## Data supplied
--------------------------------------------------

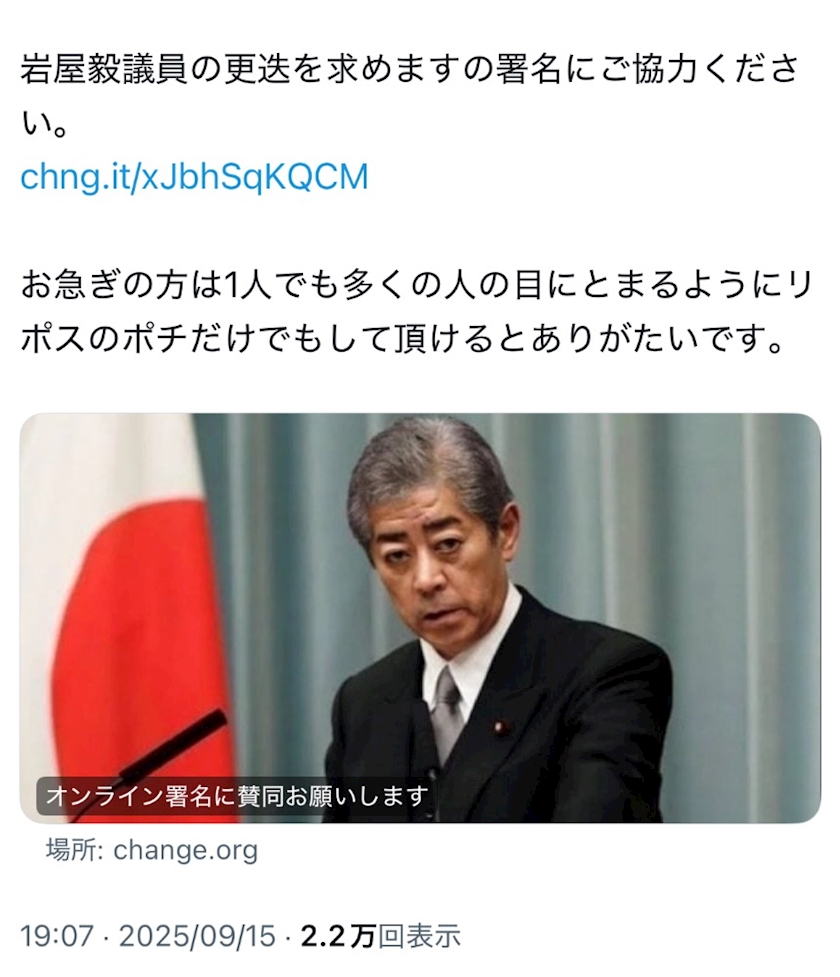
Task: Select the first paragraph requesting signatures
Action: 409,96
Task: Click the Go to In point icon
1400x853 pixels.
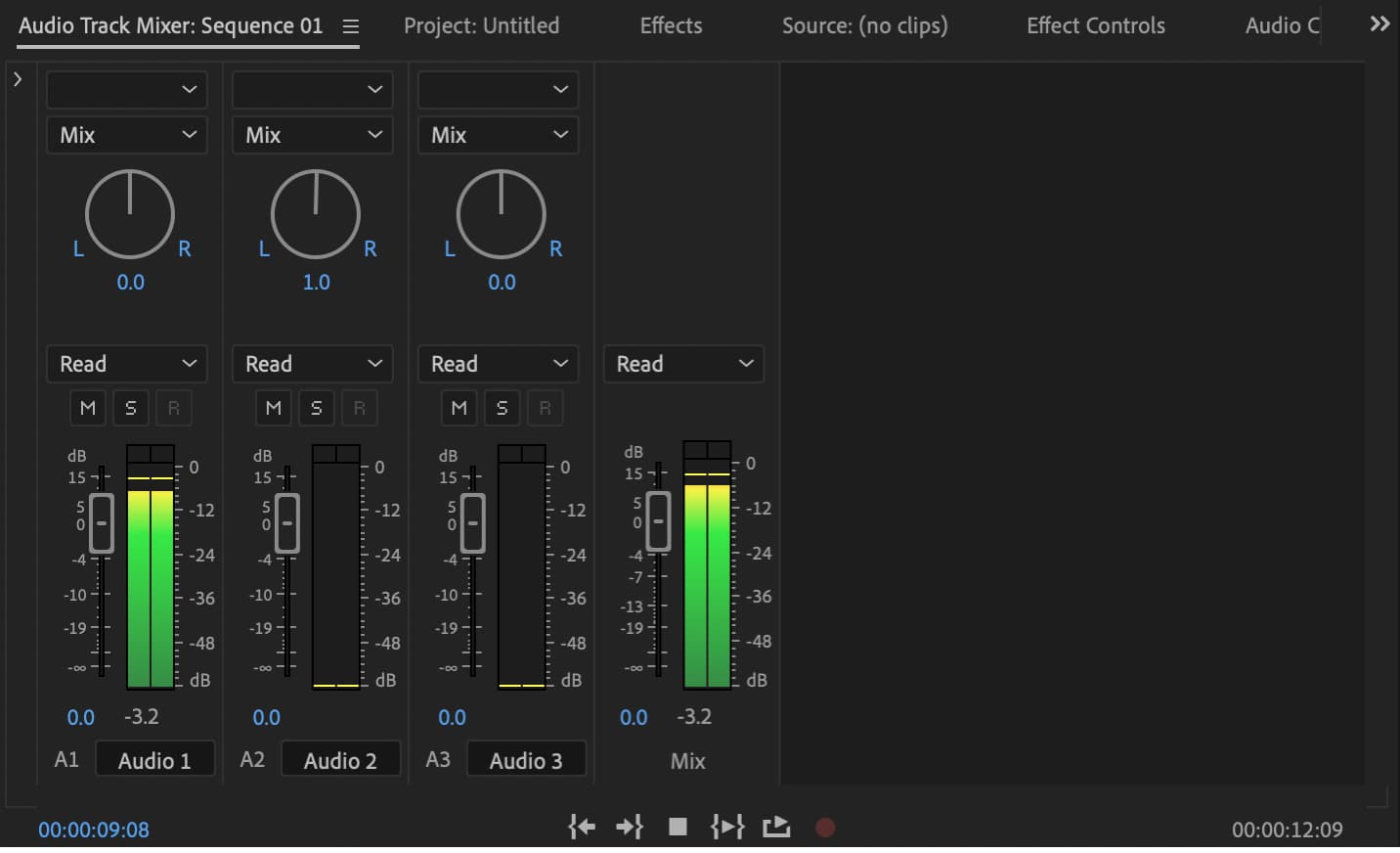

--------------------------------------------------

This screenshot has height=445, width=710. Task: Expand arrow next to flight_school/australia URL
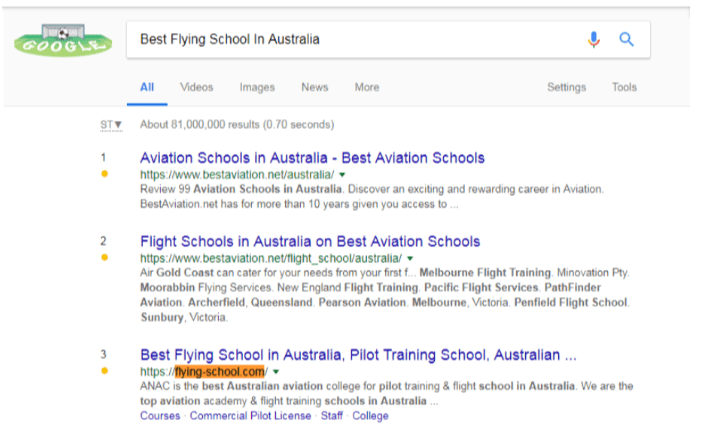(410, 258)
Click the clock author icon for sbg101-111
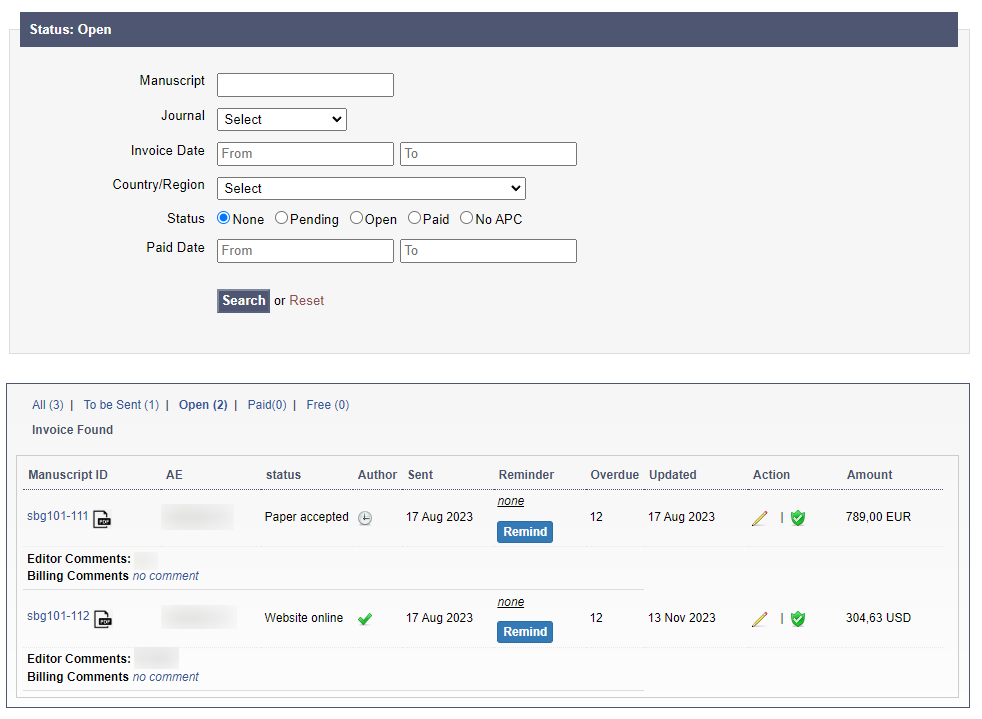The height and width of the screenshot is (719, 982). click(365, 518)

--------------------------------------------------

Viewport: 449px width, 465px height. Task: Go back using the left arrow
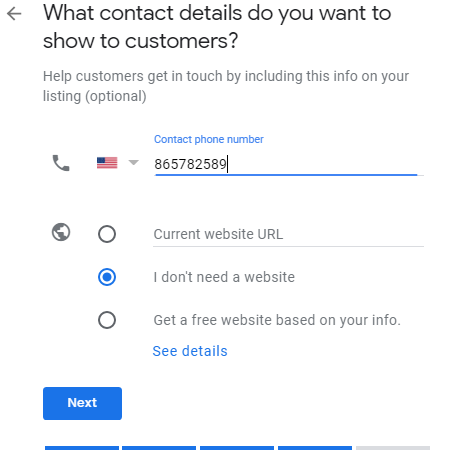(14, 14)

--------------------------------------------------

## Task goal
Go to the line in the material above that contains "Task: Click the Go to In point icon" and copy exactly from there through the line that contains "1400x853 pixels.", stopping after it.

## Task output
Task: Click the Go to In point icon
1400x853 pixels.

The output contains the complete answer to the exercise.